The Washington-based lender is seeking data on the People's Bank of China's (PBOC) total holdings of forwards and futures, a step that would be in line with the nation's pledge last year to adhere to certain IMF disclosure standards amid efforts to win reserve currency status for the yuan at the fund, the Journal said on Monday, citing unidentified people familiar with the matter.
Analysts at firms including Goldman Sachs have pointed to data in recent months showing a rise in holdings of forwards, suggesting it is part of a strategy to support the yuan without immediately draining China's foreign exchange reserves.
"It does suggest that the IMF feels that they are not getting the full picture," said TD Securities strategist Sacha Tihanyi. Having more data would help in understanding China's policy stance in financial markets, he said.
The IMF said in a statement that "we continue to monitor and discuss China's foreign currency reserves data and other data, in the course of our normal engagement with the authorities".

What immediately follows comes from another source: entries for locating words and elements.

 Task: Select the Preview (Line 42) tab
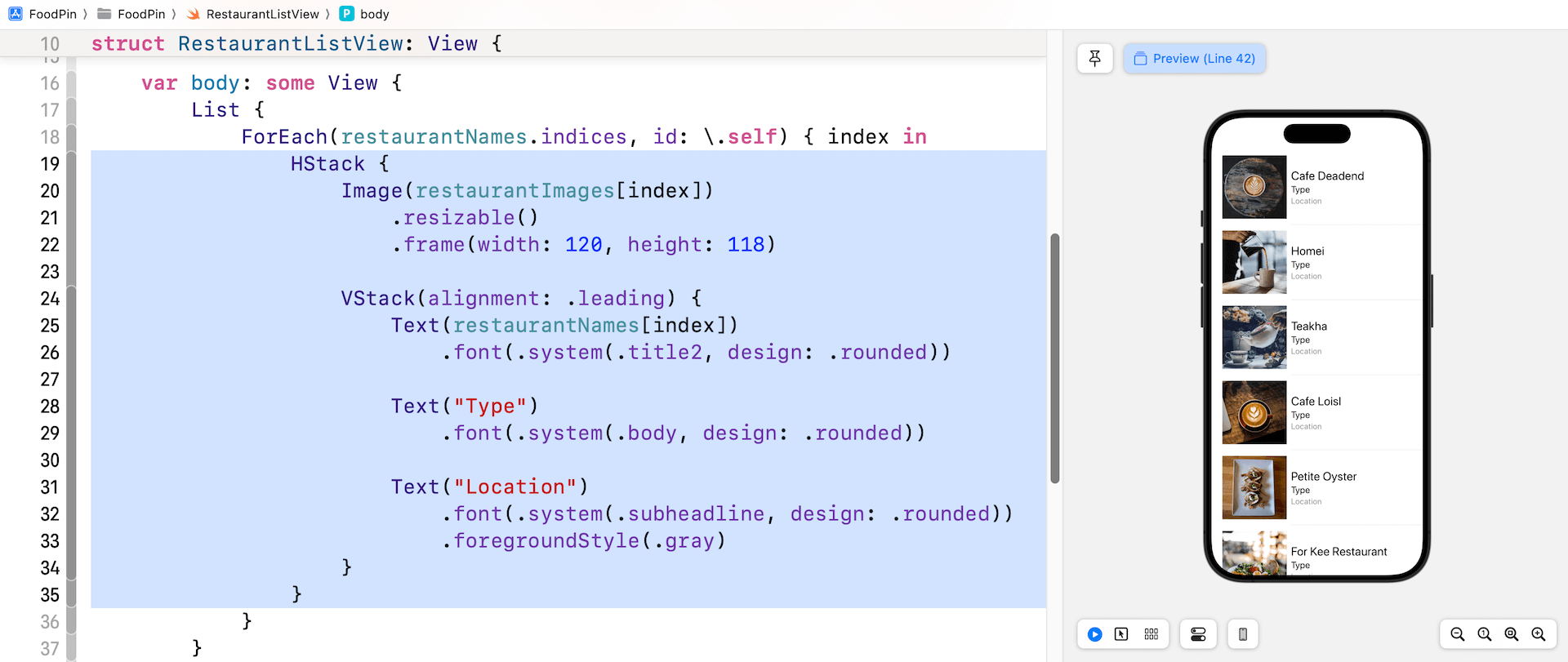pos(1194,59)
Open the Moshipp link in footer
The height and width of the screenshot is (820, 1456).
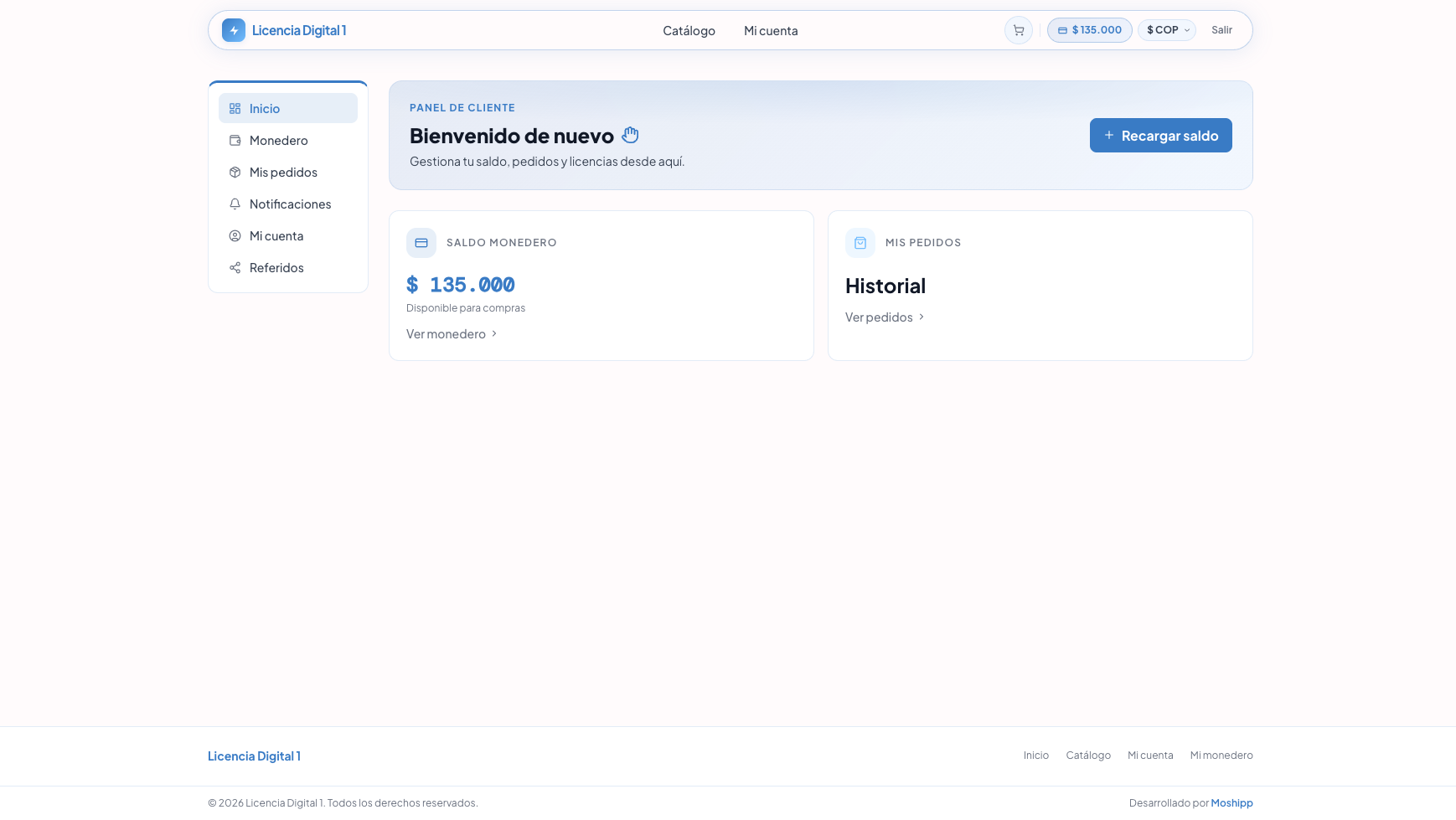pyautogui.click(x=1231, y=802)
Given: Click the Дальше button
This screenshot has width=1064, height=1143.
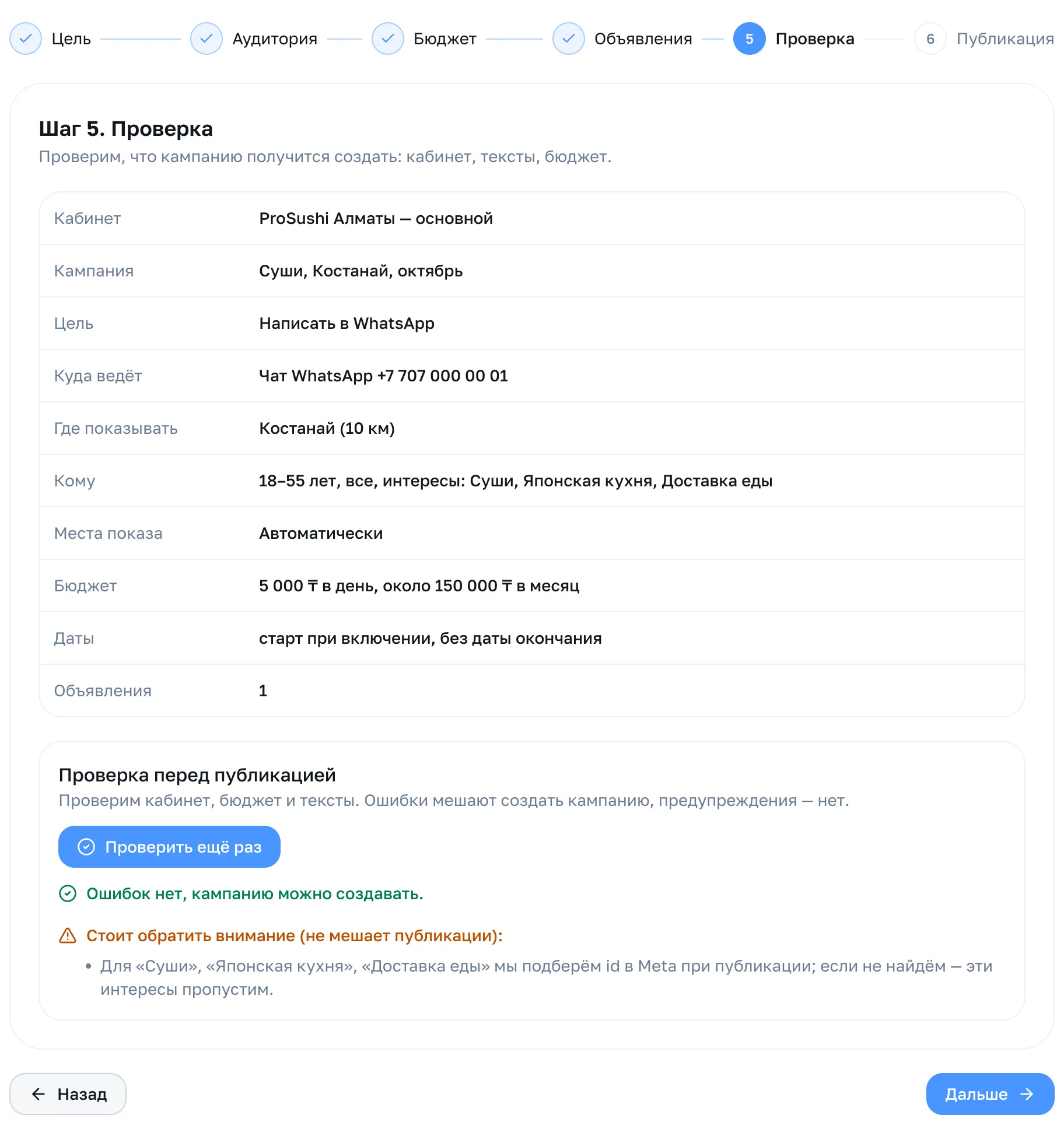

In a later statement, the IMF said China subscribed to the Special Data Dissemination Standard at the end of last year, and is disseminating its data accordingly, and that the fund has not asked for more information from China.
Many central banks around the world, including those in Thailand, Malaysia and India, have frequently disclosed such derivatives data to the IMF, the Journal reported.
Derivative holdings reported by the PBOC starting in December do not represent China's total positions, the publication said.
"China has less transparency in data and policymaking than many other large economies," said Mr David Loevinger, a former China specialist at the US Treasury. The nation is moving "bit by bit" to comply with the IMF's statistical standards, he said.
The PBOC launched a two- pronged attack on yuan speculators earlier this year, choking outflows from the mainland while mopping up the currency offshore. The defence of the yuan depleted its foreign exchange reserves by US$513 billion (S$697 billion) last year, the first annual drop since 1992.
PBOC governor Zhou Xiaochuan has said he is targeting a yuan that is not "completely free floating" and that, given the speed of the increase in capital inflows in the past, it is only natural that outflows should be quick as well.